Matteo Renzi has finally taken his decision, and on July 31 at about 11pm sent this letter for the European Commission elected President: “Dear President, Cher Jean-Claude, I wish to inform you that the Italian Government has decided to propose the Member of the Parliament, Federica Mogherini, current Minister of Foreign Affairs, as candidate for the High Representative office and Vice President of the European Commission.”
Respecting the terms indicated by the President of the European Council, Italy has hence put forward its candidacy for the Commission, appointing a woman – and this has been quite rare in this turn of nominations: only three candidates out of seventeen are women, and the target is having at least ten out of twenty-eight. The possibility is to have the entire Commission rejected by the Parliament, which required the “gender issue” to be dealt with through the appointment of ten women Commissioners (one more than the current nine).

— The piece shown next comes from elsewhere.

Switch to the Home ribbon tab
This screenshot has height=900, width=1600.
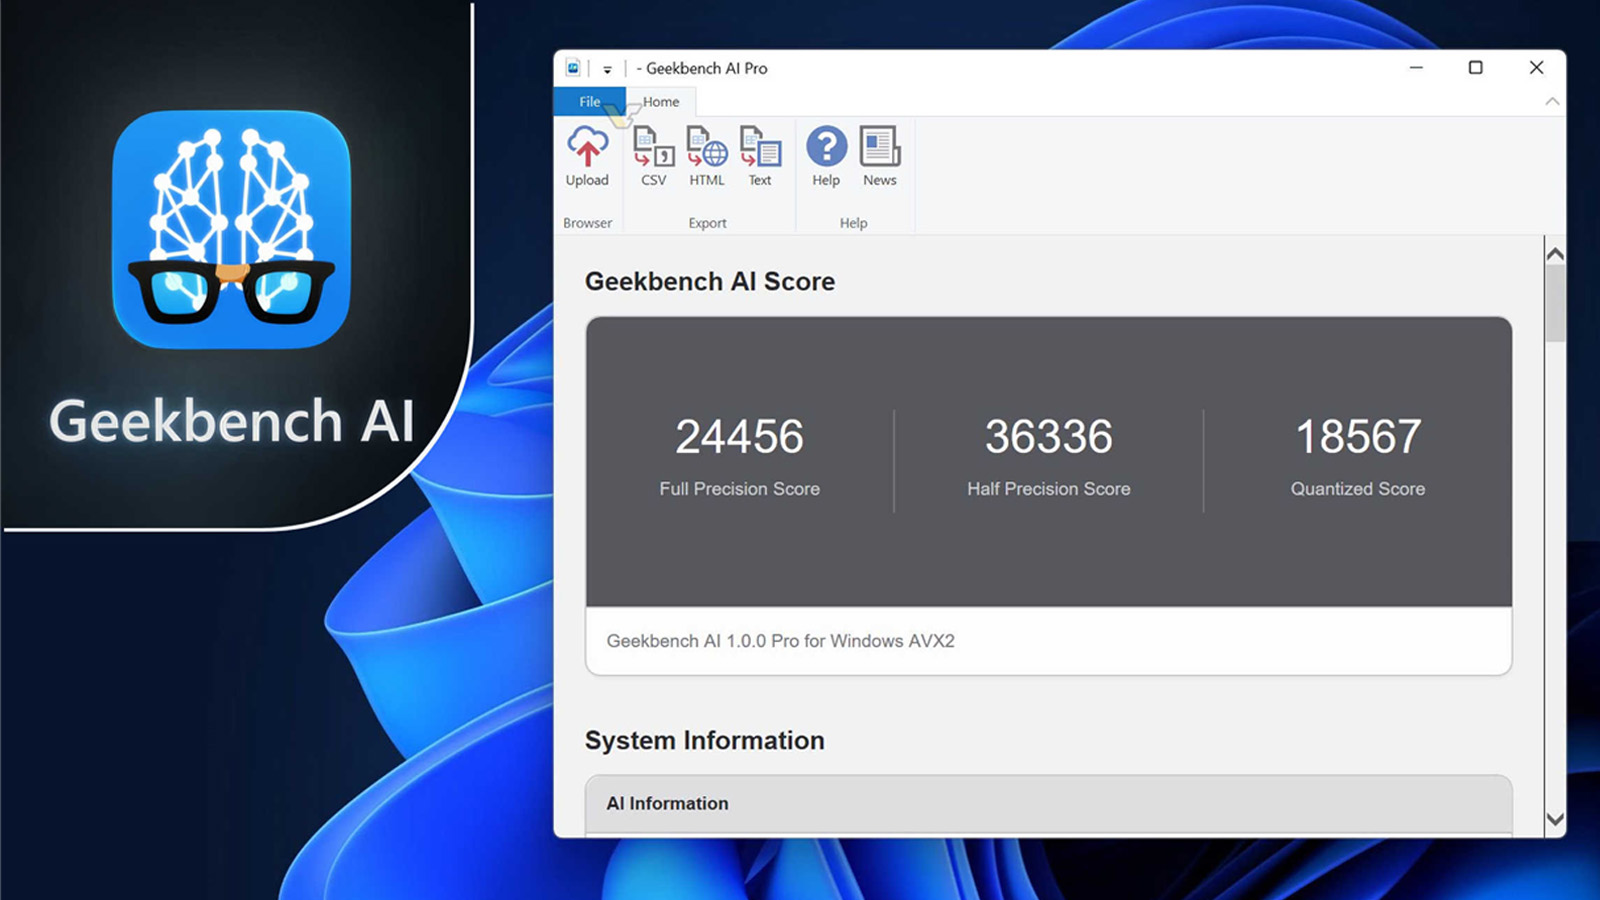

Strangely, Renzi hasn’t indicated Mogherini as candidate Commissioner: he appointed her for a position on which the final decision is out of Jean-Claude Juncker’s hands. According to the Lisbon Treaty in fact, Governments will have the final word on this. Still an unclear situation then, in which Renzi appears to be willing to impose a choice which still isn’t shared by at least ten of his colleagues. And it’s not because there’s a race for getting that office – none of the most important Member States wants it – but because notwithstanding the relatively ininfluent position, the former Soviet-bloc States plus Sweden opposed firmly the appointment of Mogherini (and maybe of any Italian candidate) given the position of our Government: too pro-Russian, even though Rome has been attempting to offer another idea in the last few weeks.
It will take along time (and a hard battle) to get an office which guarantees high visibility but that is not exactly the best choice for having an influent position on European policies.